For the third straight day, and after last week’s new all-time highs set in the Dow and S&P 500 indexes, stocks look to open in the red. Monday and Tuesday both closed in the red, as well — will this be the turning point for the week? If so, it’s not readily obvious where the catalysts lie: for the third straight day, we also have no major economic prints available for perusal.

In Zacks’ Exec VP Kevin Matras’ article this morning, what we’re seeing is mere profit-taking. For sure, we’re not seeing any panic hitting the market; the downward trends have been from double-digit to low-triple-digit daily drops. And, considering we’re still among the snowcaps of these indexes, historically, the selling of late has been pretty tame.

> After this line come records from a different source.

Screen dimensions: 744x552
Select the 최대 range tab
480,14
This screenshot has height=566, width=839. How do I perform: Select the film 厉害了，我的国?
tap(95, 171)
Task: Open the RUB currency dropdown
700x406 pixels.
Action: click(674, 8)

Q1 earnings season continues to roll along, however. In fact, today looks to be the busiest day yet… until tomorrow. For now, this may be the clearest look at where our economy has bounded back toward:

Verizon (VZ - Free Report) posted modest beats on both earnings and sales numbers for Q1 ahead of today’s opening bell. Earnings of $1.31 per share beat the Zacks consensus by 2 cents, 5 cents higher than the year-ago earnings beat. Revenues of $32.9 billion grew 4% year over year, and nudged past the $32.4 billion analysts were looking for. Its Wireless segment grew 2.4% in the quarter, to $16.7 billion, with wireless churn better than expected to 178K from the 198K projected.

Still the #1 U.S. telecom company, Verizon has beaten earnings expectations in each quarter, save one, in the past 3 1/2 years. That said, the trailing 4-quarter average is a 3% beat, which speaks to disciplined accounting practices more than anything else. The stock carried a Zacks Rank #3 (Hold) with a Value - Growth - Momentum grade of B into the earnings release; we see little reason to expect this to change from this vista.

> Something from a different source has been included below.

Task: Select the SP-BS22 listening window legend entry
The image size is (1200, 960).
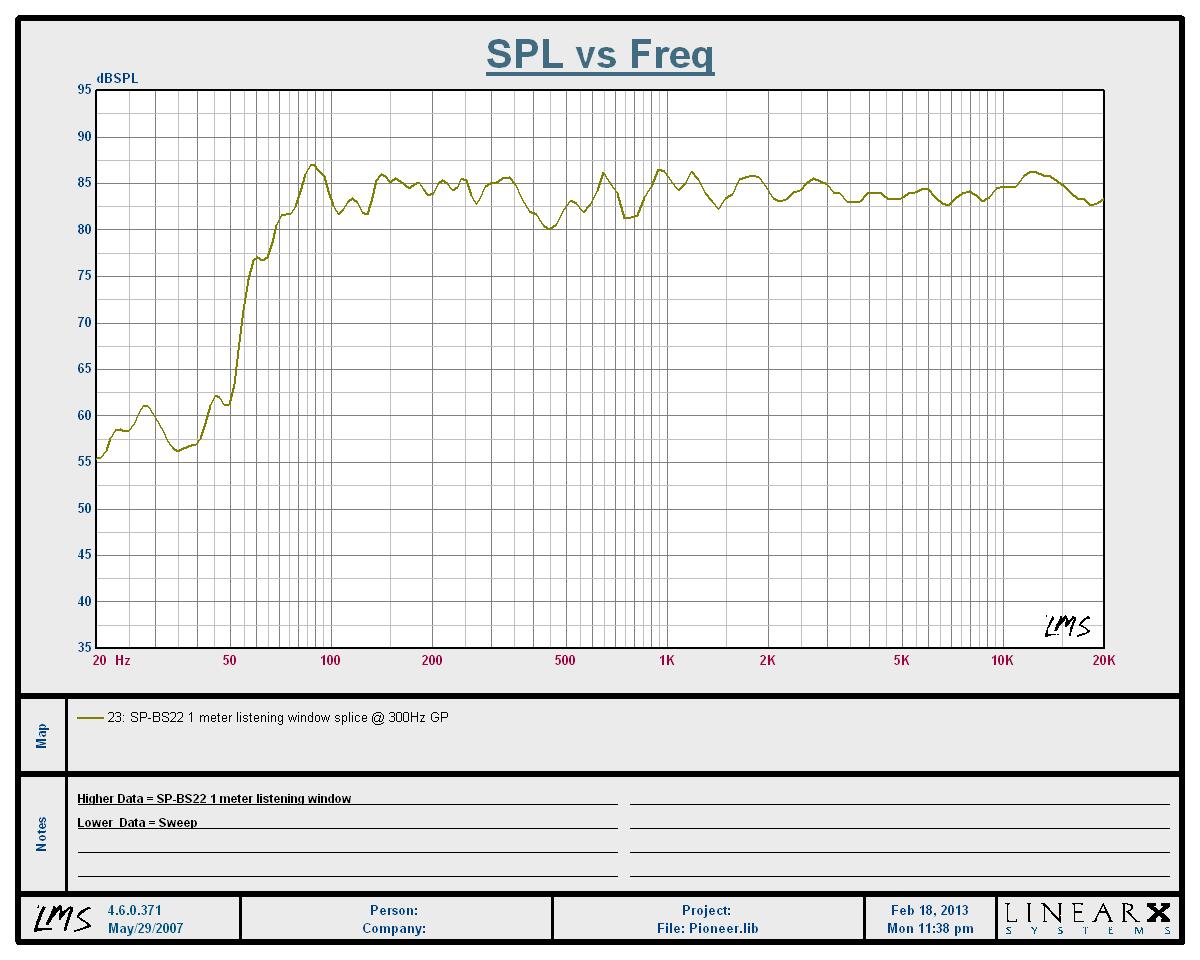Action: tap(288, 718)
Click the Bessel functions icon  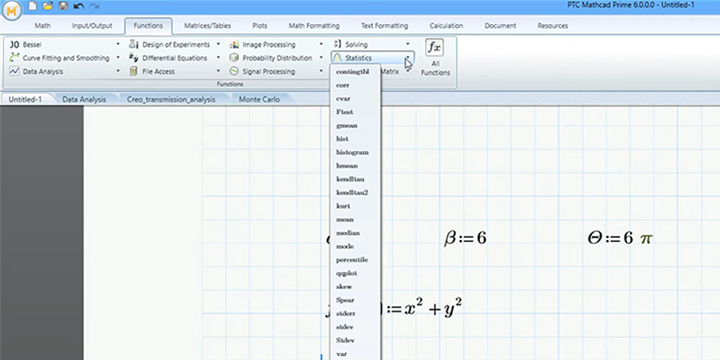tap(14, 45)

NextEra Energy (NEE - Free Report) , currently neck-and-neck with ExxonMobil (XOM - Free Report) as the largest U.S. energy company — and biggest renewable energy generator in the world — reported a vastly mixed Q1 this morning. Earnings of 67 cents per share gained 14% year over year and beat the Zacks consensus by 7 cents, but quarterly revenues were woefully short of expectations: $3.73 billion, versus $4.71 billion analysts had predicted.

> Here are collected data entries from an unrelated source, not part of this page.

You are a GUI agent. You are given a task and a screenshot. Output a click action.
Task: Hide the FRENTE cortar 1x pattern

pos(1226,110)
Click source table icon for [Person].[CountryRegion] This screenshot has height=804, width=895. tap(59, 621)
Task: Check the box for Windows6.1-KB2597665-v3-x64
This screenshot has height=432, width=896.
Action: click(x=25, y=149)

For current year earnings per share, the company gave a range of between $2.40-2.54, weighted to the low end of the current $2.50 per share projection. The stock, ahead of the earnings report, had a Zacks Rank #4 (Sell) and a Value - Growth - Momentum grade of D. These poor sales and forward earnings figures would tend to bear this out. Shares are down 2% in today’s pre-market, but still up 8.5% year to date.